A short time later, however, we received an e-mail requesting our passwords, and Altria’s advisors were on the distribution. The dissonance between the ground rules David tried to set up and what Altria did was a blow to the process. We lost confidence that our vulnerability could be protected, even as an administrative matter. “I thought that the information was controllable, that I had a choke point on the process, but I didn’t,” David said. “Someone probably hit “Reply All” on some e-mail, which let information into someone else, and maybe it ended up in the hands of someone who didn’t know the agreement and innocently sent it along.” More important, we grew deeply concerned about our competitor. Why would these advisors want to be in this potentially conflicted situation? They shouldn’t
want
to see our passwords. These concerns multiplied, distracting us from our ability to move forward with passion and turning into real trepidations about Altria itself. Could we really trust these people?
I lost a lot of sleep over this. On the one hand, it is really hard to tell a Fortune 10 company to go jump in a lake; you want its business and you certainly don’t want a competitor to get it. We were a leading company and I felt we had the solutions that a leading company like Altria needed. I felt we could win. Could I really sacrifice a big win, and all it would mean to the company, on the altar of a principle? On the other hand, there was something gnawing deeply at my belief system. Whether or not the people at Altria saw it as a conflict, David and his team didn’t seem able to honor the fact that we did.

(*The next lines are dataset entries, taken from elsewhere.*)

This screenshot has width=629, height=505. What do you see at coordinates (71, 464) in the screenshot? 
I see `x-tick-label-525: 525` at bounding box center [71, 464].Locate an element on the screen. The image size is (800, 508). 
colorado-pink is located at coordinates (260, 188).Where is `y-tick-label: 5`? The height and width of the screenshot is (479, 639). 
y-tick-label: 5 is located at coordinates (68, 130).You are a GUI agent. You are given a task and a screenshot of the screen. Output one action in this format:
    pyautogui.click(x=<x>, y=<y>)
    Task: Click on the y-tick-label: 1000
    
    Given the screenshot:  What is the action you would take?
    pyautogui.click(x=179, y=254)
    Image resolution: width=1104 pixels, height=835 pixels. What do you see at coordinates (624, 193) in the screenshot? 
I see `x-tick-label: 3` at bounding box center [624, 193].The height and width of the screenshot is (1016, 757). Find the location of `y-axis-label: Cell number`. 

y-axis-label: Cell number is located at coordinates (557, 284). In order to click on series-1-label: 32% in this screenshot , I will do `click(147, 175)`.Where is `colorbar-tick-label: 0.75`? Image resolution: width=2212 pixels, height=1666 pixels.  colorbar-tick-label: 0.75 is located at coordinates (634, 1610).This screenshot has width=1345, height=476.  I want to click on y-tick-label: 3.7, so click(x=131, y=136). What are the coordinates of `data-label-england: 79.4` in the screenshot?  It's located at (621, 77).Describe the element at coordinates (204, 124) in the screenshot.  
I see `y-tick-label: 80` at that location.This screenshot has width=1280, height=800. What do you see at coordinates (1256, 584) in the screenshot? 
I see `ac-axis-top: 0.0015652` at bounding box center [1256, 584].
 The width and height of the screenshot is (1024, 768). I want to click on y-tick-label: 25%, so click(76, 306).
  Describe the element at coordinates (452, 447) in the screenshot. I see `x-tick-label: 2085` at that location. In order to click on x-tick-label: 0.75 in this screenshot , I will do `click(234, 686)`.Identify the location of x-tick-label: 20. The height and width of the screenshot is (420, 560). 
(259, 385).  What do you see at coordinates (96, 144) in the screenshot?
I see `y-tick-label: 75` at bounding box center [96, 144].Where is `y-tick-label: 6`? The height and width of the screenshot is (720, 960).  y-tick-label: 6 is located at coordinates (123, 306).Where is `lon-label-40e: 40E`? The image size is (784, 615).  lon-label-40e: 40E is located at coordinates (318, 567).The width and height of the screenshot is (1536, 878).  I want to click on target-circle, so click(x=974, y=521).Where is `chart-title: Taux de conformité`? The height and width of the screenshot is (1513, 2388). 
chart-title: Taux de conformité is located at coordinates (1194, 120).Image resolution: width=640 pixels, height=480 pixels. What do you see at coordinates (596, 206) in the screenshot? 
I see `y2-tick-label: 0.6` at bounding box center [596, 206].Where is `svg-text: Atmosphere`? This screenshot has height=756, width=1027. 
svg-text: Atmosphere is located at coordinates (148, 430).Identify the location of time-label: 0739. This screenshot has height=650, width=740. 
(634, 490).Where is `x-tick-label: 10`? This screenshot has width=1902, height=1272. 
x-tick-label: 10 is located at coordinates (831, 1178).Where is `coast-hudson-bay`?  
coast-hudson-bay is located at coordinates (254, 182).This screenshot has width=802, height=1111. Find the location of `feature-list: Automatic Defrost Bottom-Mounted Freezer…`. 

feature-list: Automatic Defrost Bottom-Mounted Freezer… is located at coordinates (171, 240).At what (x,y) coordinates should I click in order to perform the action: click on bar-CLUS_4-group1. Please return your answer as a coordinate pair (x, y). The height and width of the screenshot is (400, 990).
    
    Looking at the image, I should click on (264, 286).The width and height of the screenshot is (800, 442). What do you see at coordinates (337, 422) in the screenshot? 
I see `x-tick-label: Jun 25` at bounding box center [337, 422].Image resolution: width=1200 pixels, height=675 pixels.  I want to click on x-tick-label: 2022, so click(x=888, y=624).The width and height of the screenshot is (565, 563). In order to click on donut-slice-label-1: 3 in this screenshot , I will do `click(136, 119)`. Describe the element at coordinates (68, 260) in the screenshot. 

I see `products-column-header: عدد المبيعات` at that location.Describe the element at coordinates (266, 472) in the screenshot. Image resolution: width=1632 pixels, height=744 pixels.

Ultimately, I felt that this was flat-out wrong and the advisors should not participate in the process. There was a conflict, and for us to go forward, they needed to go away. So I called David and made my case. I told him that although Altria didn’t see the situation as a disabling conflict, LRN felt very disabled by it. We felt we would be unable to come to a meeting and be open and transparent, to discuss our strengths, weaknesses, and future plans in a candid way, or tell Altria everything it needed to know to understand who we were.